┌─ Extracted material
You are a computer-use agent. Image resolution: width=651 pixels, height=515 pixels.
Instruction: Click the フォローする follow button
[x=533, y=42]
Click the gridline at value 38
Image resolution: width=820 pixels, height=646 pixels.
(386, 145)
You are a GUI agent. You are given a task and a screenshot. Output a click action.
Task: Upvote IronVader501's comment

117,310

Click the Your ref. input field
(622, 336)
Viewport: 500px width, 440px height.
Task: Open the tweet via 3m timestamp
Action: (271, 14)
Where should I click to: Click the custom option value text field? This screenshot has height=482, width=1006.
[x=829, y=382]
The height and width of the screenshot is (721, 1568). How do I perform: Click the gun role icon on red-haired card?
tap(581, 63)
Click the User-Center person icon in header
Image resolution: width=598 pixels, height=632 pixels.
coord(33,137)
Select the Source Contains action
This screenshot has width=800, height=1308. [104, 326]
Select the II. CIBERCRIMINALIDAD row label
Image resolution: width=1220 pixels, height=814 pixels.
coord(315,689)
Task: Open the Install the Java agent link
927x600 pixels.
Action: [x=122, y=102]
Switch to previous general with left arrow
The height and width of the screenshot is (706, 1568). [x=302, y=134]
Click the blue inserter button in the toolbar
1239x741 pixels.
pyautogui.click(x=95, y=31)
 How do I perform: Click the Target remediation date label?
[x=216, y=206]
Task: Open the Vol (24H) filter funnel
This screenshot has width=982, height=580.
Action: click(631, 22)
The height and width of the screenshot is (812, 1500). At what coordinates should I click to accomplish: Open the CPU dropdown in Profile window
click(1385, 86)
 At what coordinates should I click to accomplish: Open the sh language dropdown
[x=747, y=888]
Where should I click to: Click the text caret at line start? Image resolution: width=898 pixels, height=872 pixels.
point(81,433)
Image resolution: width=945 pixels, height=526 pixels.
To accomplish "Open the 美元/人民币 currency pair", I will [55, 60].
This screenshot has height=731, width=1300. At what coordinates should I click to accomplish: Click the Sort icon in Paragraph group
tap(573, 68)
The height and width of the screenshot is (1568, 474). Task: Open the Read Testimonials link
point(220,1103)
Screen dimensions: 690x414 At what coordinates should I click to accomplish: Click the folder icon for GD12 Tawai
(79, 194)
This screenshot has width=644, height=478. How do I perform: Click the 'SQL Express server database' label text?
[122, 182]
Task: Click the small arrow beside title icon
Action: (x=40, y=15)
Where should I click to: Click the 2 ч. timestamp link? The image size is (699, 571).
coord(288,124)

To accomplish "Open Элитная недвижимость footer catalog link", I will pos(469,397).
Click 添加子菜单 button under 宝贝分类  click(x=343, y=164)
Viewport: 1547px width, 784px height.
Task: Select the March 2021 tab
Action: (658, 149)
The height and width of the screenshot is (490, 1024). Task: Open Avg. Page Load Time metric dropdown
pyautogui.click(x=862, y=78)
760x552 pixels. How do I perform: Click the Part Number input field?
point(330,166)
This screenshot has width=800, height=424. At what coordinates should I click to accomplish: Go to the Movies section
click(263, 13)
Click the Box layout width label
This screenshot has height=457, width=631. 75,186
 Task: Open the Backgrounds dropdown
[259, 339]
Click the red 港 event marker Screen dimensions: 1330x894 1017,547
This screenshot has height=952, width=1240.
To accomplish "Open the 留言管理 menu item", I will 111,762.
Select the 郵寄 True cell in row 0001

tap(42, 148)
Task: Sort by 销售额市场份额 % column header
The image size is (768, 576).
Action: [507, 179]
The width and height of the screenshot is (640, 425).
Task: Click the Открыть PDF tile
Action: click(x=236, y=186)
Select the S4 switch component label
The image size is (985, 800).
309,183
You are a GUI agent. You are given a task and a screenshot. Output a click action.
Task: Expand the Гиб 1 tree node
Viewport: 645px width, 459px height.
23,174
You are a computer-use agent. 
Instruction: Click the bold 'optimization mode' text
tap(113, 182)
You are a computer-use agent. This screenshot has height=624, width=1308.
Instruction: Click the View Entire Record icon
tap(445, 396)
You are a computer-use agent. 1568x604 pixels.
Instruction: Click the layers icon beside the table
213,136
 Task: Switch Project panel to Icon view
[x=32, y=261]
└─
> [Action item]
Reproduce the entries above exactly, but only the lines between the line holding "Select the S4 switch component label" and the line holding "You are a computer-use agent. 1568x604", inclusive.

> [Response to the task]
Select the S4 switch component label
The image size is (985, 800).
309,183
You are a GUI agent. You are given a task and a screenshot. Output a click action.
Task: Expand the Гиб 1 tree node
Viewport: 645px width, 459px height.
23,174
You are a computer-use agent. 
Instruction: Click the bold 'optimization mode' text
tap(113, 182)
You are a computer-use agent. This screenshot has height=624, width=1308.
Instruction: Click the View Entire Record icon
tap(445, 396)
You are a computer-use agent. 1568x604 pixels.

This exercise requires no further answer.